> [To be done] Please state the full-year 2022 organic sales growth that Nestle now expects, according to the half-year results below.

> [Extract]
Vevey / CH. (nsa) Swiss Nestle S.A. reported half-year results for 2022 (H1-2022) and updated its full-year 2022 outlook. The company now expects organic sales growth between seven and eight percent. The underlying trading operating profit margin is now expected around 17.0 percent. Underlying earnings per share in constant currency and capital efficiency are expected to increase. First half 2022 highlights:
- Organic growth reached 8.1 percent, with real internal growth (RIG) of 1.7 percent and pricing of 6.5 percent. Growth was broad-based across most geographies and categories, with increased pricing and resilient real internal growth (RIG).
- Total reported sales increased by 9.2 percent to CHF 45.6 billion (6M-2021: CHF 41.8 billion). Net acquisitions had a positive impact of 1.0 percent. Foreign exchange increased sales by 0.1 percent.
- The underlying trading operating profit (UTOP) margin was 16.9 percent, decreasing by 50 basis points. The trading operating profit (TOP) margin decreased by 200 basis points to 14.7 percent, mainly due to one-off items.
- Underlying earnings per share increased by 8.1 percent in constant currency and increased by 7.3 percent on a reported basis to CHF 2.33. Earnings per share decreased by 9.5 percent to CHF 1.92 on a reported basis.
- Free cash flow was CHF 1.5 billion, as working capital and capital expenditure increased temporarily in the context of supply chain constraints and high volume demand.

> [Given information]
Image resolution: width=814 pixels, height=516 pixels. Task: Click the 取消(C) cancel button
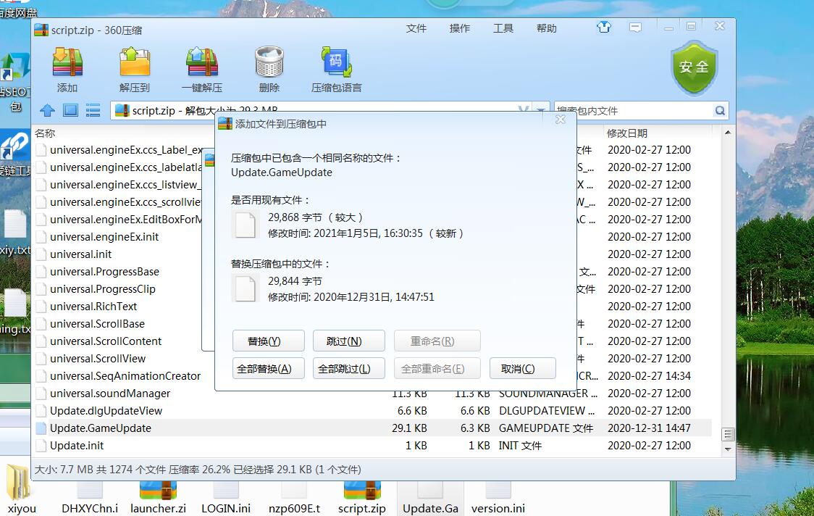tap(522, 368)
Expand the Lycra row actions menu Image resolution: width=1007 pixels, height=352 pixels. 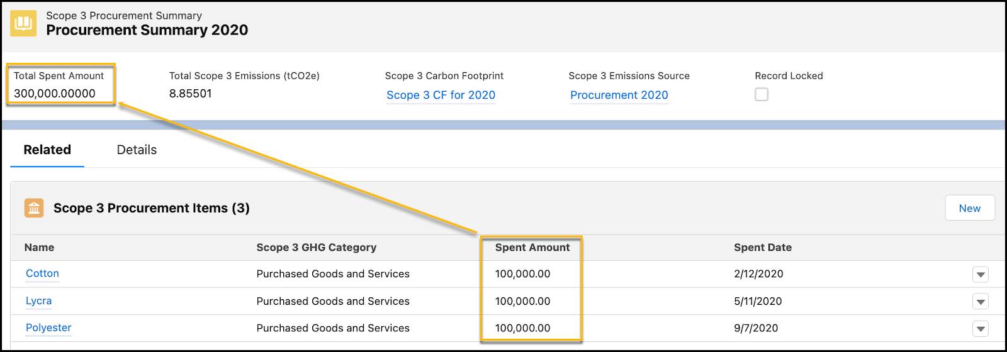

> [Response] Between seven and eight percent.